Reading text:
Habibi-san’s rating:

Rating: 3.5 out of 5.

I learned a lot about (~mostly disreputable~) street food stalls in 2025 through short form media. Who knew that you could make an omelet in Mumbai with skittles and Fanta?

I can tell you that videos from Vietnam, Cambodia, Nepal, and Myanmar have the best educational tutorials on how to prepare rat on a stick (rest assured they are rice field rats and not urban sewer rats). Italy serves hot roasted chestnuts in paper cones on the piazzas during the Roman winters. Trustworthy Malaysian stalls in Jalan Alor, a famous night street market pictured below, serve Nasi Lemak; the national dish containing fragrant rice cooked in coconut milk and served with chili paste, anchovies, peanuts, cucumbers, and eggs (I tend not to bookmark the Malaysian food videos because my wife would rather walk a mile through glass than use all her annual PTO on a trip to Malaysia).

Data entries:
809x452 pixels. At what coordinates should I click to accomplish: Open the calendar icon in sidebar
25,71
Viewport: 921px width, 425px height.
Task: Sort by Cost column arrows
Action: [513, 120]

Exercises to complete:
a: Transcribe everything in the street food text from "Rating: 3.5 out" down to "trip to Malaysia).".
b: Summarize the street food text in two sentences.

Exercise answers:
a:
Rating: 3.5 out of 5.

I learned a lot about (~mostly disreputable~) street food stalls in 2025 through short form media. Who knew that you could make an omelet in Mumbai with skittles and Fanta?

I can tell you that videos from Vietnam, Cambodia, Nepal, and Myanmar have the best educational tutorials on how to prepare rat on a stick (rest assured they are rice field rats and not urban sewer rats). Italy serves hot roasted chestnuts in paper cones on the piazzas during the Roman winters. Trustworthy Malaysian stalls in Jalan Alor, a famous night street market pictured below, serve Nasi Lemak; the national dish containing fragrant rice cooked in coconut milk and served with chili paste, anchovies, peanuts, cucumbers, and eggs (I tend not to bookmark the Malaysian food videos because my wife would rather walk a mile through glass than use all her annual PTO on a trip to Malaysia).

b: In 2025 the writer learned a lot about mostly disreputable street food stalls through short-form media, including a Mumbai omelet made with skittles and Fanta. Videos from Vietnam, Cambodia, Nepal, and Myanmar show how to prepare rice field rat on a stick, Italy serves hot roasted chestnuts in paper cones during Roman winters, and stalls in the Jalan Alor night market in Malaysia serve Nasi Lemak, the national dish of rice cooked in coconut milk with chili paste, anchovies, peanuts, cucumbers, and eggs.